As part of the U.S. Food and Drug Administration’s efforts to promote drug competition and patient access, there are advanced many policies aimed at making it more efficient to bring generic competition to the market. These are drugs that, by nature of their formulation or delivery systems for example, are harder to “genericize” under our traditional approaches. As a result, these drugs often face less competition.
TDS products are applied to a patient’s skin and deliver the drug into and through the skin. These products should deliver the correct medication dose consistently and for the expected length of time. They should adhere consistently and uniformly to the skin, and should withstand variables such as exposure to water, humidity and movement. Because of the inherent complexity of delivering a drug through a TDS, making generic copies of these complex drugs can be especially hard. As a result, many branded TDS products like drug patches have not faced timely generic competition.
The new guidances releasing include the revised draft guidance, Assessing Adhesion with Transdermal and Topical Delivery Systems for ANDAs, which provides updated advice for the design and conduct of studies evaluating the adhesive performance of a proposed generic TDS. A second draft guidance, Assessing the Irritation and Sensitization Potential of Transdermal and Topical Delivery Systems for ANDAs, provides recommendations for the design and conduct of studies to evaluate the in vivo skin irritation and sensitization potential of a proposed generic TDS.
In addition to these documents, the FDA is also issuing 25 product-specific guidance documents. These include two new and 23 revised guidances. These documents will support industry in identifying appropriate science-based methodologies and evidence for developing generic TDS products.
To understand the challenges posed by complex generics, we need to go back to the pathway developed in 1984 under the Hatch-Waxman Amendments. This legislation put into place the framework for generic drug review at a time when most drugs were simpler small molecules requiring simple manufacturing processes. They were generally easy to characterize and evaluate through traditional methods, including traditional bioequivalence studies. In most cases, a drug’s activity correlated directly with how quickly it got into the blood and how long the drug stayed in the blood, so it could have its intended effect on the intended site of action.

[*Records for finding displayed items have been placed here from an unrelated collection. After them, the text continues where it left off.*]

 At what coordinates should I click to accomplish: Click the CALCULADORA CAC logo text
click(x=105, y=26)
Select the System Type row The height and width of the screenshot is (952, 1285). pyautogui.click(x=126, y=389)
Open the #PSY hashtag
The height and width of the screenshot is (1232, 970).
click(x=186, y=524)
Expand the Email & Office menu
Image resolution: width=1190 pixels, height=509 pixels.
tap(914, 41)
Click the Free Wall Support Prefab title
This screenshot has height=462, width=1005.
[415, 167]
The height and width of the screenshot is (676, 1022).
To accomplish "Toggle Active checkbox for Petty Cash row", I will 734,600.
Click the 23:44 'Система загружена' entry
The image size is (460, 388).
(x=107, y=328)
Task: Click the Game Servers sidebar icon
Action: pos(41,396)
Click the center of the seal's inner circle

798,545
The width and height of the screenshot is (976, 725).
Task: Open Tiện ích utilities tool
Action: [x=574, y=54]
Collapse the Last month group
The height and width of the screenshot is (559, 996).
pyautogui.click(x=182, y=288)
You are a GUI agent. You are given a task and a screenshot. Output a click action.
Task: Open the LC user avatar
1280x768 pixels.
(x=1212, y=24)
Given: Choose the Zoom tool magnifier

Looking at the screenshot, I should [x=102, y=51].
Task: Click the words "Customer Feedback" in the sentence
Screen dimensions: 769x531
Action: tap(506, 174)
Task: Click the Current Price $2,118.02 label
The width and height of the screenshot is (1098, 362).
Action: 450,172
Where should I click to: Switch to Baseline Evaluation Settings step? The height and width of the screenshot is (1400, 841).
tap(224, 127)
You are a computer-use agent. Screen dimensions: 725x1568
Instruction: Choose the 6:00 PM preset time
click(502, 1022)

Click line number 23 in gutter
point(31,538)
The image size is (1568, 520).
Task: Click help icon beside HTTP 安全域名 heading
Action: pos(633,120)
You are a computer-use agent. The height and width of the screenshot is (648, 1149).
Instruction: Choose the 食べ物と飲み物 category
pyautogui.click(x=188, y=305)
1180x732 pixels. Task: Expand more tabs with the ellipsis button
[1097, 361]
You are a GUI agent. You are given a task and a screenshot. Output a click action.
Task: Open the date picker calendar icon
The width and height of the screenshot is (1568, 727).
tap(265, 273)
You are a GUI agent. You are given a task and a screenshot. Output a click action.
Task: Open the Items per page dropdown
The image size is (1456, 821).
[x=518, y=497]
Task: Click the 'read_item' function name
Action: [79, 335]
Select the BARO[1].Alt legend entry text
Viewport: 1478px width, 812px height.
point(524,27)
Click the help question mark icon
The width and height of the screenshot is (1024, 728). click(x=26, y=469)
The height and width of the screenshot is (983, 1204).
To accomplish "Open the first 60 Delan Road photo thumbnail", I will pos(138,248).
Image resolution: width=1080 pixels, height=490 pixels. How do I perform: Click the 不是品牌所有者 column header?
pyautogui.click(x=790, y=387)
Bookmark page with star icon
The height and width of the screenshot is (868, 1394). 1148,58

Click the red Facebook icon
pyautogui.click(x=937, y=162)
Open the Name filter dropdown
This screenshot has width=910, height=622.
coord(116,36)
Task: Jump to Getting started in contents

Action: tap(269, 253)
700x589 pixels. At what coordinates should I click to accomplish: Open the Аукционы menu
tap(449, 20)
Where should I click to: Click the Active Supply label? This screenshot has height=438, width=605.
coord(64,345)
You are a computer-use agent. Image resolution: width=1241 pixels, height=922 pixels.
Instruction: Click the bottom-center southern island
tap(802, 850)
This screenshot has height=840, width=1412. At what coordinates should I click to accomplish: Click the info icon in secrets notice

In contrast, complex drugs involve cases where the drug is often harder to formulate and manufacture because it has a complex formulation or complex active ingredient. In other cases, the drug acts locally on the tissue rather than through the concentration in the blood.
This includes inhaled drugs that act directly on the lungs, a topical patch that acts directly on the skin, or an eye drop that acts on the surface of the eye. The therapeutic effect of these types of drugs does not necessarily correlate with the amount in the blood and can be more difficult to measure through the blood. They can raise other issues that make the traditional, and often simpler, metrics generally used to evaluate generic drugs and prove sameness difficult to employ. There’s often no easy way to make the demonstrations necessary for generic approval.
These draft guidances are aimed at ensuring that we provide as much scientific and regulatory clarity as possible with respect to complex generic drugs. This focus is critical because, first and foremost, these drug products provide important therapies to patients. These higher value generic business opportunities can help underwrite the costs of other generic applications at a time when we believe the generic industry is facing new economic pressures from rising costs, supply chain consolidation, increased competition and declining reimbursement on many competitive generic medicines.